One thing that always surprised me is that there was never really a proliferation of Vietnam war themed paperbacks at the time. There were a few softcore sleaze titles like
Vietnam Vixen, Viet-Nookie and even the gay title The Killer Queens, and some books had Vietnam vets as their protagonists, but it seemed to be an issue that even the paperback publishers wanted to stay away from.

Yes, although there have been plenty of combat novels written by veterans and genre writers since the late 1970s there were probably more novels about anti-war protesters than soldiers during the conflict itself. It may be that a certain period of time has to pass before people start writing novels about particular wars, but from the beginning there was an air of illegitimacy about the Vietnam war that intensified into complete unpopularity by the late 1960s/early 1970s. Unlike the "good" wars of the past there wasn’t much to glorify, particularly as after the Tet Offensive of 1968 it was clear that the US and its allies were not going to win. As you indicate though the figure of the hardened Vietnam-vet was already a fixture in crime novels and thrillers by the early ‘70s, particularly in the Vigilante field that took off around that time.

Sticking it to the Man! focuses primarily on fiction paperbacks, did you ever consider incorporating some of the many non-fiction titles from that period which purported to lift the lid on the counterculture (and were often little more than works of fiction themselves)?

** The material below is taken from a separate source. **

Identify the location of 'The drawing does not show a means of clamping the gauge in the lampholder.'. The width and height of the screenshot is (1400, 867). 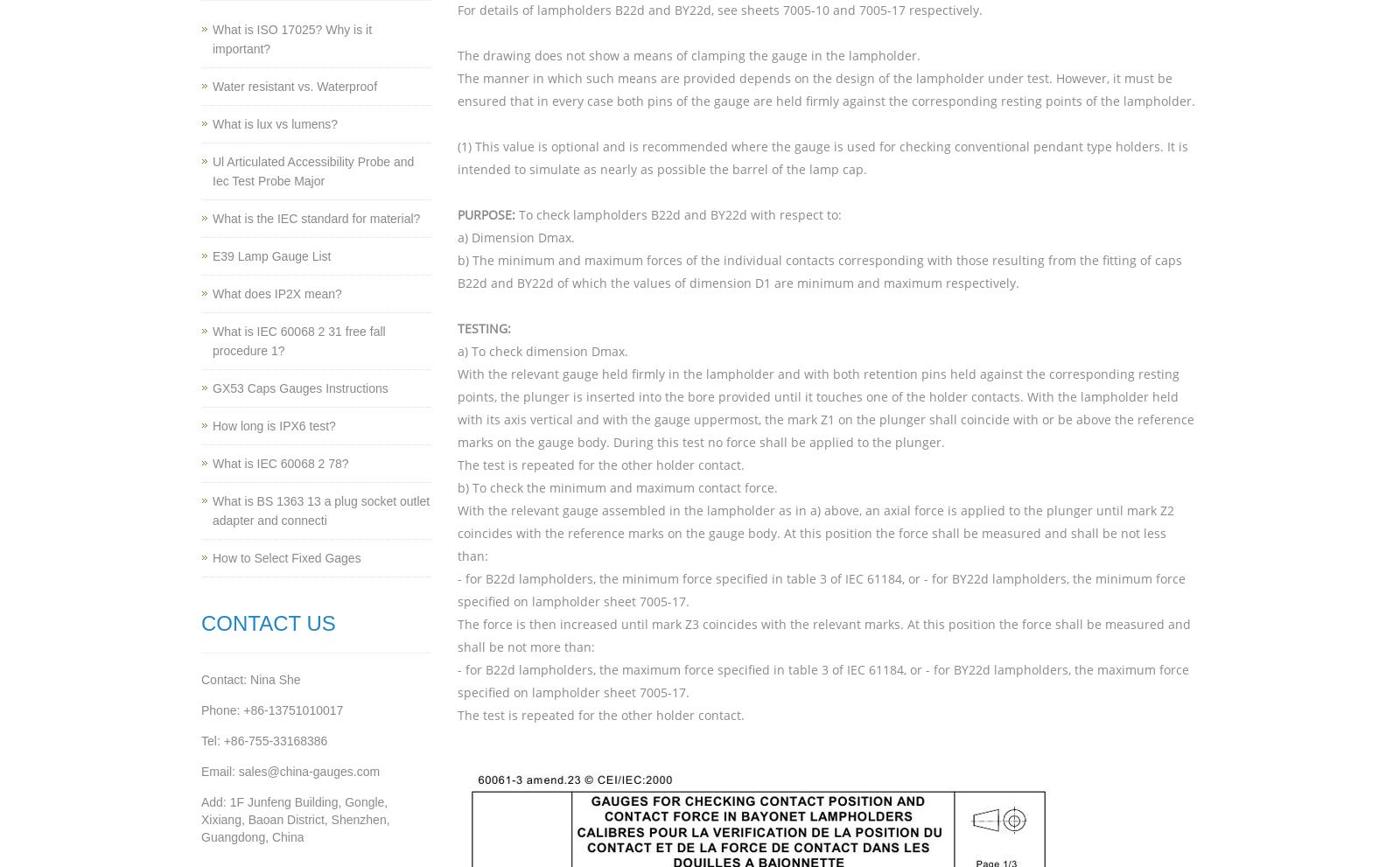
(688, 55). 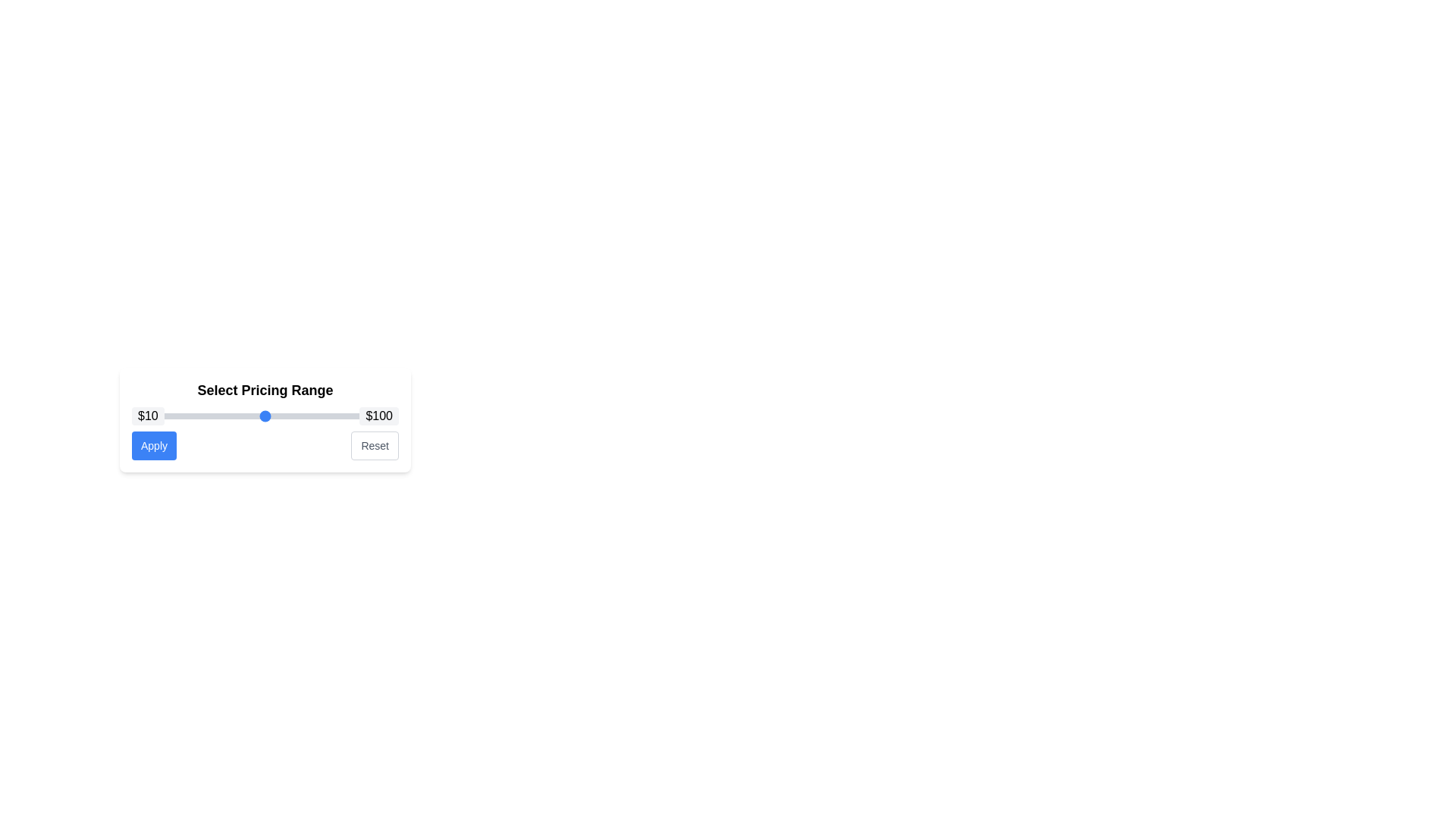 I want to click on the slider component of the Pricing range selector widget titled 'Select Pricing Range', which features a white background, rounded corners, and labels for $10 and $100, so click(x=265, y=420).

Given that Sticking it to the Man! is as much about the book jackets as the writing I certainly did as some of the non-fiction publications have the most eye-popping covers of all. This is true of both the stuff that was written by people actively involved in radical politics, the counterculture and the "permissive society" as well as those writing exposes about them. I decided in the end though that I also wanted to discuss the plots and writers that non-fiction should be left out and maybe covered in a separate project one day.

I’ve often wondered what a future generation would make of the sixties if all they had to go on was mass market paperbacks and exploitation movies from the period…

Probably a more outré version of the mainstream version that has been pushed since the 1980s- a shallow focus on the colourful clothes, music and drugs with most of the ethnic, political and internal diversity and conflict stripped out.

What is your favourite sub-genre of the counterculture paperacks? Are there other genres of paperbacks that you have an interest in beyond those covered in Sticking it to the Man!?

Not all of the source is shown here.